If you were to encrypt them with the user's Google Accounts password, the device would need to ask for that password on every startup or store the GA password on the device at all times (the latter option is a far greater evil than the current "situation"). As long as Google is ever given the clear text password (i.e., before hashing), this would be open to interception by Google -- or infiltrators thereof.
If the GA password were to be used to authenticate in a way where Google doesn't get access to the clear text password (through digest-like authentication), a user wouldn't be able to access the backups after resetting her password. However, this method is not reliable if you don't trust Google (or its infiltrators), because Google provides the clients that would do the hashing before sending the password, so they could obtain the clear text password (by skipping the hash step, or by sending it through side channel) on any client they control such as HTTP login pages or mobile apps provided by Google.
Like all things security, it's a trade-off between security and convenience.
1) Your plaintext password is used to generate two derivative tokens. One for user authentication with Google, and one for encrypting data stored with Google. The authentication password token is PBKDF2(N, password) and the encryption token is PBKDF2(N-1, password). You give Google the authentication token on signup. They are not capable of deriving the encryption token from it, but the user is capable of generating both from the original password.
2) For backup initialization, you prompt the user for their password, calculate the encryption token, generate an ECC keypair, encrypt the private ECC key with the encryption token, and send the encrypted private key to the backup server. This is the last time you'll need to prompt the user for their password until a restore.
3) Each time you wish to send updates to the backup server, you generate a symmetric encryption key, encrypt that using the user's public key, encrypt the data to backup with the symmetric key, and send the encrypted symmetric key and data together to the backup server. This does not require prompting the user for their password, or storing it locally.
4) On restore, you prompt the user for their password, use it to decrypt the private key that you pull down from the backup server, which you can then use to decrypt any encrypted blocks you retrieve as well.
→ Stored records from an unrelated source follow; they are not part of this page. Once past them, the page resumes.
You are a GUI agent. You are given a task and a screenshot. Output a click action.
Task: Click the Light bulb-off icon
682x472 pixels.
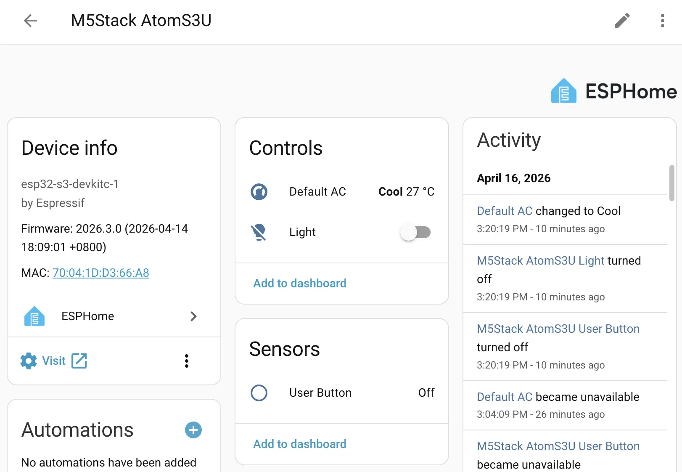coord(259,232)
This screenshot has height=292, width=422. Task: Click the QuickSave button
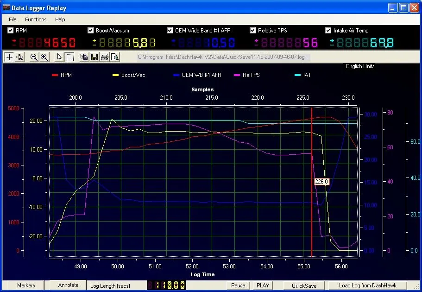(x=304, y=286)
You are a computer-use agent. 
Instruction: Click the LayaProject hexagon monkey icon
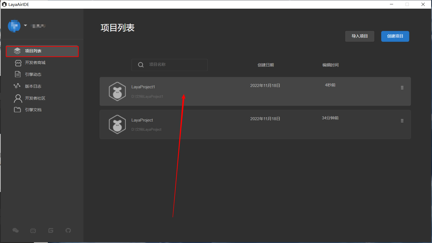(117, 124)
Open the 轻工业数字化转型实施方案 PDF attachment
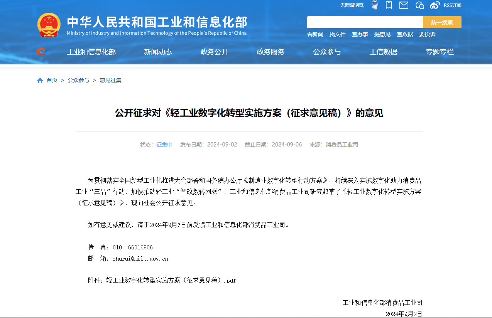 [x=171, y=281]
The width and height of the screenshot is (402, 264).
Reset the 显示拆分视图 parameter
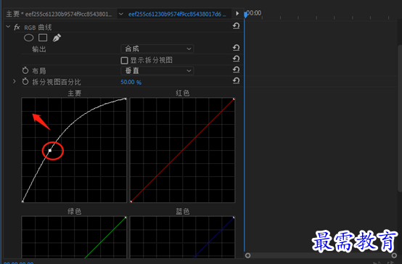[236, 59]
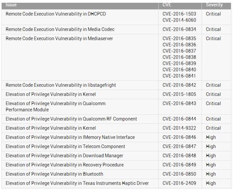This screenshot has height=190, width=233.
Task: Click the CVE-2015-1805 Kernel entry
Action: (179, 94)
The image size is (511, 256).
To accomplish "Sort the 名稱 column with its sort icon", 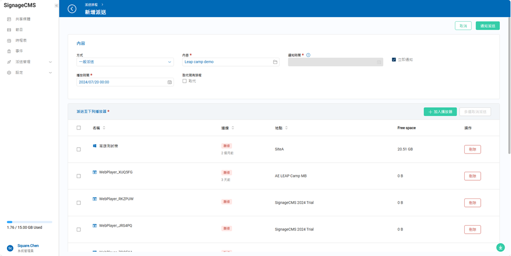I will [x=104, y=128].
Setting up a password for an Android device only needs to be done once for each device->network pairing. The reuse of Wifi passwords across devices is an edge case given the predominate ownership pattern of Android devices - i.e. most people have a phone that runs Android and no other Android device.
Google's scheme allows them to harvest the passwords to a vast number of wireless networks.
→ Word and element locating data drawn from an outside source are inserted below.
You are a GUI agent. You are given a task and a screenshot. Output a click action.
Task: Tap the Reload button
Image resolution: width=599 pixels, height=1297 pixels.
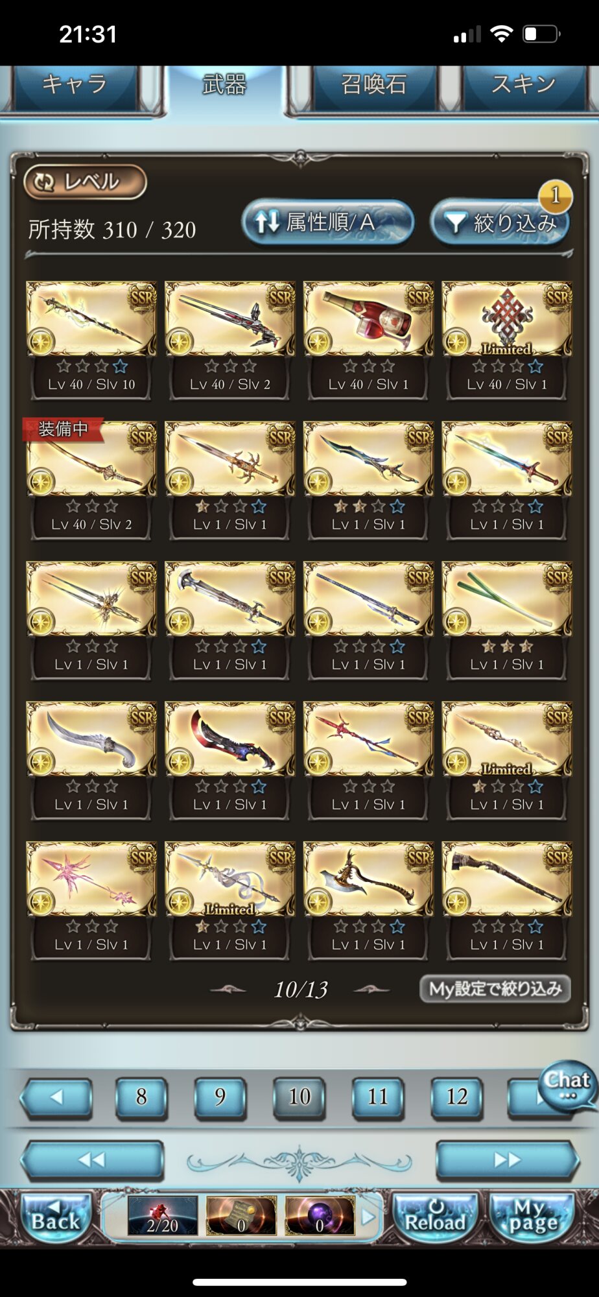click(x=435, y=1217)
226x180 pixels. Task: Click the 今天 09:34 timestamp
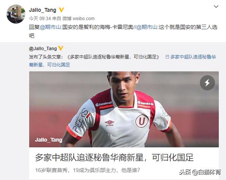(40, 19)
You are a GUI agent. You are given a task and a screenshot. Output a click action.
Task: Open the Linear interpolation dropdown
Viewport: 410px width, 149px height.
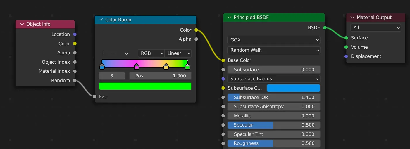(178, 53)
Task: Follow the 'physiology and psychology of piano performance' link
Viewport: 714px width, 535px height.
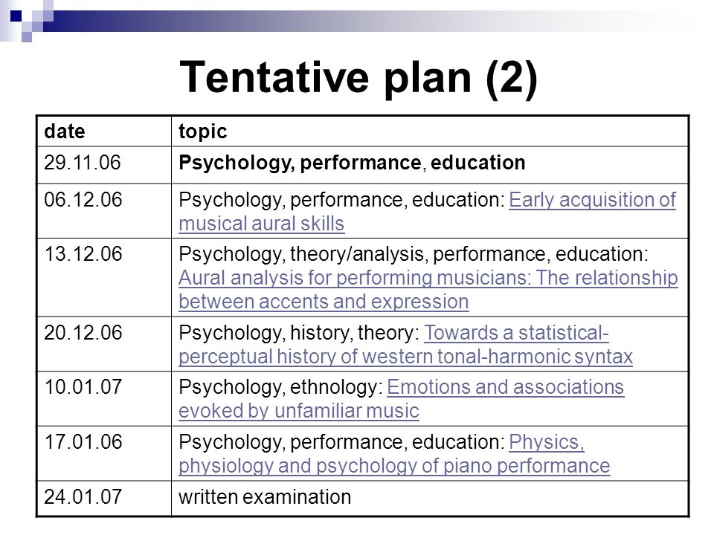Action: pyautogui.click(x=394, y=466)
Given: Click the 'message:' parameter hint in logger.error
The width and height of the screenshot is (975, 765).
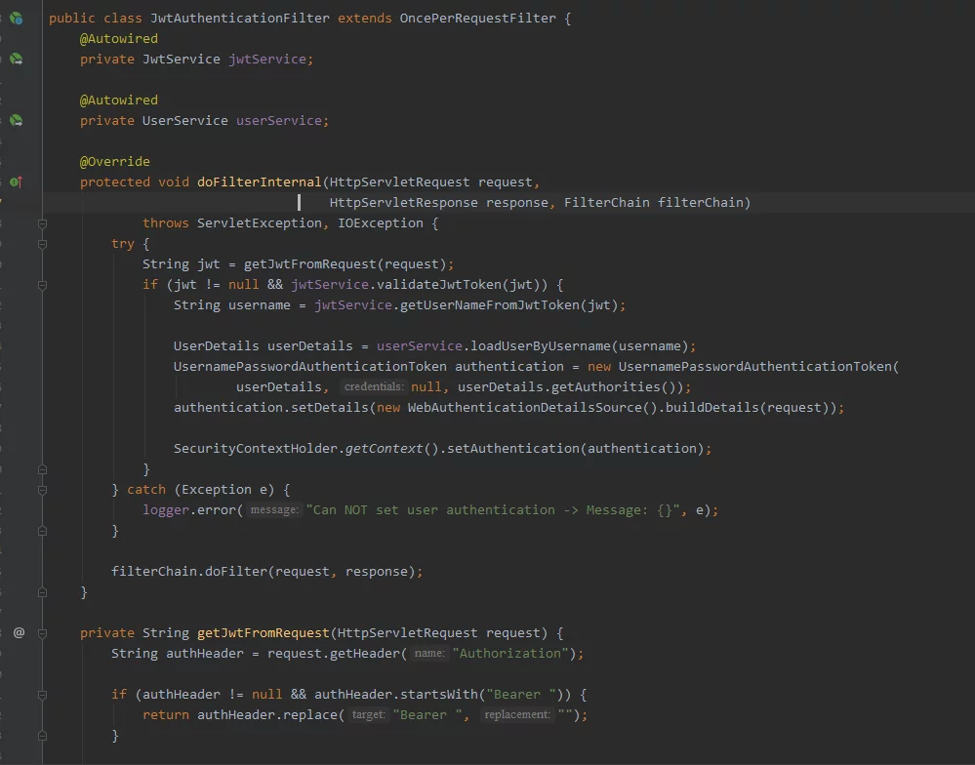Looking at the screenshot, I should point(273,510).
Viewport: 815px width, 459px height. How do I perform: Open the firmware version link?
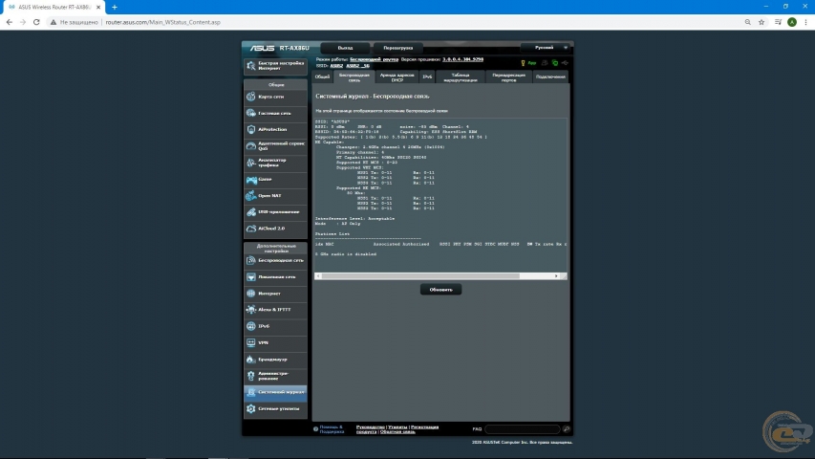[462, 59]
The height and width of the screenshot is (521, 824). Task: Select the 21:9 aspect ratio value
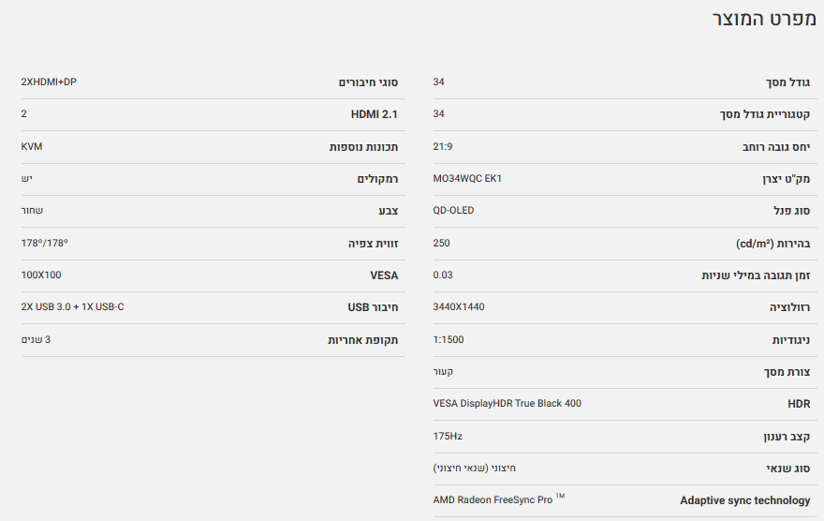pyautogui.click(x=443, y=146)
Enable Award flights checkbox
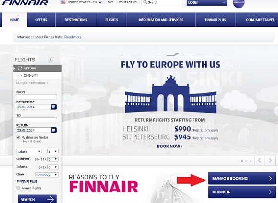278x203 pixels. 18,188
Google has harvested the location, name and signal strength of many millions of wireless networks across the world - an act which can be in no way cast as user convenience.
The very best possible light for this nexus is that it only appears to be a very very bad thing.
For Chrome Sync data, you can specify a pass phrase that is not your Google Account password, nor is it tied to a specific device. It would be nice if you could specify a pass phrase to use when sending Android backup data.
Of course, many people would set the pass phrase when they set up their phone and promptly forget it, making their backup useless. (I've done forgotten enough crypto keys myself to know...)
Like you say, it's a tradeoff, but the Chrome team has been able to make it work with Chrome Sync. Of course, you only need to set up Sync once, and if you forget your Sync pass phrase you're not losing much. Perhaps the Android team decided that pass-phrase-encrypting the backups would cause more problems than it might solve.
nb: I am a Google employee, but I have no inside knowledge of any of these products nor the decision making processes of their teams.
> If you were to encrypt them with the user's Google Accounts password, the device would need to ask for that password on every startup or store the GA password on the device at all times (the latter option is a far greater evil than the current "situation")
If we are just talking about encrypting for backup, then that is not correct. The device would only need to ask for the password before the first backup that includes a wifi password, on the first backup after any wifi password change, and before a restore. Wifi password storage on the device itself can continue to use whatever mechanism it currently uses.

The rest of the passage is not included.